Arthritis at work

As the Government focuses on getting people with health issues back to work or stopping them from dropping out, talks to Sophie about how she manages her arthritis at work.

Stressed women at laptop


Sophie is 39 from West Yorkshire. Her career has been in specialist sales and customer service roles and she currently works in the IT sector.

She is a single parent and has inflammatory arthritis, a long-term condition which flares and wanes, causes extreme tiredness and can be unpredictable, making her life unpredictable as well. Sophie is under specialist care and medication, but her condition still makes it hard balancing the demands of parenting, working, household chores and having some personal time.

Work adaptations

Sophie started her current job in 2021, just a few weeks after receiving her inflammatory arthritis diagnosis, a difficult time with adjustments all round. When informing her employer they asked: “What should we expect, what do we need to know?” and Sophie didn’t have the answers herself. She feels lucky that she is in a specialist role, her skills are in demand, and her employer has been really accommodating.

She currently works a 25 hour, five-day week. It’s a struggle at times as inflamed feet can make walking hard going and painful hands can make keyboard work difficult. Sophie now mostly works from home and has set up her space with ergonomically suitable chair, desk, equipment and keyboard. This is really helpful as she points out: “Getting suitably dressed, made up and physically getting to an office can take all my energy before I’ve done a drop of work!”

Flexible working

Discussing flexible working, Sophie was keen to point out that many employers are missing out on hiring great people with great skills if they aren’t adaptable enough in their outlook on flexibility. She is pleased that things are moving in the right direction with the new Flexible Working Regulation changes which allow a day one right to request flexible working. However, she adds it still makes for a difficult situation when employers ask could you stay late, attend an extra meeting or help out beyond your job scope, and you physically don’t have the capacity to do so.

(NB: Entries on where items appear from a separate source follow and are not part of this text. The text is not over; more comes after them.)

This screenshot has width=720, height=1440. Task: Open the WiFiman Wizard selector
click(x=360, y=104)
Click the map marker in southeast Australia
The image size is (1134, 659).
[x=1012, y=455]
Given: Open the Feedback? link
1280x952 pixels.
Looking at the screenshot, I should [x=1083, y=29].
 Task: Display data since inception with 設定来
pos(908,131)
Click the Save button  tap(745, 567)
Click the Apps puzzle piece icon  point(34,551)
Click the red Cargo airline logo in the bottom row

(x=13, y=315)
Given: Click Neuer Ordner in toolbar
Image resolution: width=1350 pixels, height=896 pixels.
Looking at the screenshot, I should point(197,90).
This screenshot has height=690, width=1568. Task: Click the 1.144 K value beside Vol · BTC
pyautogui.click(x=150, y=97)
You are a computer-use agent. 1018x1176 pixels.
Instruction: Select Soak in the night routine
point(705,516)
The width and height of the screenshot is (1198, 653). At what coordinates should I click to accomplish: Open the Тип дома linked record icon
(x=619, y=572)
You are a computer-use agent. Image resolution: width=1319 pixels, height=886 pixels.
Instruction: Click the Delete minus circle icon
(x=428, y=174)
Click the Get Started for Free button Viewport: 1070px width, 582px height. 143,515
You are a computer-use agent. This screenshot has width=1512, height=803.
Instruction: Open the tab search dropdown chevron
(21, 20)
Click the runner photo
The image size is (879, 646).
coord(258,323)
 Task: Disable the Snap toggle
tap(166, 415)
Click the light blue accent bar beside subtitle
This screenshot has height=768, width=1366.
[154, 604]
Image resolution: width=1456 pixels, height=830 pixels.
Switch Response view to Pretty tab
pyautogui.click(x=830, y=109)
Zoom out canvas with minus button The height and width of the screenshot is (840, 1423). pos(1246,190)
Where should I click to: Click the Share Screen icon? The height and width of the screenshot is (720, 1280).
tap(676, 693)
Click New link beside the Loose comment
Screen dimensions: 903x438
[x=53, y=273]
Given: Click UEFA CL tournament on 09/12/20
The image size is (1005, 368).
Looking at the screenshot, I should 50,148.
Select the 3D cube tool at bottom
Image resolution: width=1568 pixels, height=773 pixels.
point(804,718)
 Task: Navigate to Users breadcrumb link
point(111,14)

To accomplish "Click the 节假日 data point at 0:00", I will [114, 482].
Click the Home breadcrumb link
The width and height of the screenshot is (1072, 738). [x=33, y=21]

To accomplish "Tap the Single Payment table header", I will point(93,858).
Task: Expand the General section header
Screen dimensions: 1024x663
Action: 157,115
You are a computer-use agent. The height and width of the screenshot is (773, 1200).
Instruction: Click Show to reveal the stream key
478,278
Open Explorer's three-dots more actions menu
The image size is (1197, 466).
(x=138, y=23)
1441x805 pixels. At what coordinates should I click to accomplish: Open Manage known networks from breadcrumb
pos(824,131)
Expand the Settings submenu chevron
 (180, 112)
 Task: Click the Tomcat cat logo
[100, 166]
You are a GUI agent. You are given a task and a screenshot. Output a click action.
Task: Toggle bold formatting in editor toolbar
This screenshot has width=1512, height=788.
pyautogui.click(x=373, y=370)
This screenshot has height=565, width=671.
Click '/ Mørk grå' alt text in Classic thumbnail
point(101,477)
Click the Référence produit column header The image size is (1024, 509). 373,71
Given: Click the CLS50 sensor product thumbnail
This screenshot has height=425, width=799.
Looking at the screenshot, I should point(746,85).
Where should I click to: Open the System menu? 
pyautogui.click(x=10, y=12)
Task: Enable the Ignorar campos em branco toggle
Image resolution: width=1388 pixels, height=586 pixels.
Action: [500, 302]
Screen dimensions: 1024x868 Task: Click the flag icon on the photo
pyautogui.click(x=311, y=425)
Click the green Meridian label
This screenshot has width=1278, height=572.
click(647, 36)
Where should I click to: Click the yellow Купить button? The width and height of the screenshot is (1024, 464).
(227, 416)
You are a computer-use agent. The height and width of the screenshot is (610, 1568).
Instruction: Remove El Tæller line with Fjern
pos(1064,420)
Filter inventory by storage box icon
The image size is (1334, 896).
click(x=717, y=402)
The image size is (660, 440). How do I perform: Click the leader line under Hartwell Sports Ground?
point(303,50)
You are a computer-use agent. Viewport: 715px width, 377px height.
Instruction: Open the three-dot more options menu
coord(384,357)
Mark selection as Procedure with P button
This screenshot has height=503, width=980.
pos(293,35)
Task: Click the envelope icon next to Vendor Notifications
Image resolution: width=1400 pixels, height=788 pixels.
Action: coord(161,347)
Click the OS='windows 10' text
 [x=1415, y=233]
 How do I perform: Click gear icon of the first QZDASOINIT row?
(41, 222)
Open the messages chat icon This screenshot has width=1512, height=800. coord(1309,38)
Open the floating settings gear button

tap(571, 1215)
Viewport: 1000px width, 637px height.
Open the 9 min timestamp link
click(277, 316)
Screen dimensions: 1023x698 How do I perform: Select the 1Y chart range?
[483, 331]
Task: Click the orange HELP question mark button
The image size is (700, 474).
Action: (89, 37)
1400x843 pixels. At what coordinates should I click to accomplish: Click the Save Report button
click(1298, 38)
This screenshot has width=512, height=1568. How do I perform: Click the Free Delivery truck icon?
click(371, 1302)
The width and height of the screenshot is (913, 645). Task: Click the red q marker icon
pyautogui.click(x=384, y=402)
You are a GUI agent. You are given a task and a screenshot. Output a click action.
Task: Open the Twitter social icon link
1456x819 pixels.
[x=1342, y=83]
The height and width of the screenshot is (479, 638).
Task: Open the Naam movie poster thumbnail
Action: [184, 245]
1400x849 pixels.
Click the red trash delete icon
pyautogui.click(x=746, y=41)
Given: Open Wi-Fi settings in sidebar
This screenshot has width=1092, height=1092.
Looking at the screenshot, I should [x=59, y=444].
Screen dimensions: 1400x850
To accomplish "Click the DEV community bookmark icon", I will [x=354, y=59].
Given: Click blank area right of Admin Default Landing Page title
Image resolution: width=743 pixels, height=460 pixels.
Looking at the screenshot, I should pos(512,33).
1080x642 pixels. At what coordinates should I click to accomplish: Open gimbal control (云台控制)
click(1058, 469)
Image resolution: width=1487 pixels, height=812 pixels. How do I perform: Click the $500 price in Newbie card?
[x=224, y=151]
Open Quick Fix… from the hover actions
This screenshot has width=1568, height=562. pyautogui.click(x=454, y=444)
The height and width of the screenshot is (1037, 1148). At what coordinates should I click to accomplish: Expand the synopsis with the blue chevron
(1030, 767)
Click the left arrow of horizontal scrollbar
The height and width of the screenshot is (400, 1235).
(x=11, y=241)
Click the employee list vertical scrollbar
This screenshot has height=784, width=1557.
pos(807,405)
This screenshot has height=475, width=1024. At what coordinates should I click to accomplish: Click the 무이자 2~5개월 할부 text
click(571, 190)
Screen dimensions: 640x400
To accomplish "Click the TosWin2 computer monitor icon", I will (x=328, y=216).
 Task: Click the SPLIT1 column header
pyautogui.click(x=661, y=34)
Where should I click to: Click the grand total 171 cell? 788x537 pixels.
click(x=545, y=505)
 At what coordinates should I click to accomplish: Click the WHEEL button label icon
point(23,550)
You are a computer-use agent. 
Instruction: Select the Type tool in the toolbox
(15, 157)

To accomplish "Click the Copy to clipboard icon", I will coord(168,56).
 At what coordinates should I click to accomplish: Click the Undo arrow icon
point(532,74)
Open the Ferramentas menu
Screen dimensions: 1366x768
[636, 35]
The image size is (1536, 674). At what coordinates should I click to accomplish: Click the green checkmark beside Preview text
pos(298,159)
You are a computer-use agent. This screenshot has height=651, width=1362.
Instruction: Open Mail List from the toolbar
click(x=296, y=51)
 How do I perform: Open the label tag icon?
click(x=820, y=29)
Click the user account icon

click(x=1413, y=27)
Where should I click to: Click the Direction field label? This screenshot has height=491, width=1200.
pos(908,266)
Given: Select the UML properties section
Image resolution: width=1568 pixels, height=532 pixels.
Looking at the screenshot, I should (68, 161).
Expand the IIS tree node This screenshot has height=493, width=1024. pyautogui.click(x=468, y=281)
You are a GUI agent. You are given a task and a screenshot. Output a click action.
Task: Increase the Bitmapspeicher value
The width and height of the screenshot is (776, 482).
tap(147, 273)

Sophie is not alone. There are over 10 million people live with arthritis in the UK. That equates to one in six people living with the pain it causes. As the retirement age has increased, that means more employees are having to juggle between their working lives, parenting, and managing their arthritis. It’s not just older workers that are impacted, 2.8 million people under 35 in the UK are living with a musculoskeletal (MSK) condition.

Sophie has found attending Arthritis Action online groups really positive as talking with others in similar situations helps her not to feel so isolated with her condition and exchanging tips and advice has been useful to help her manage her busy life.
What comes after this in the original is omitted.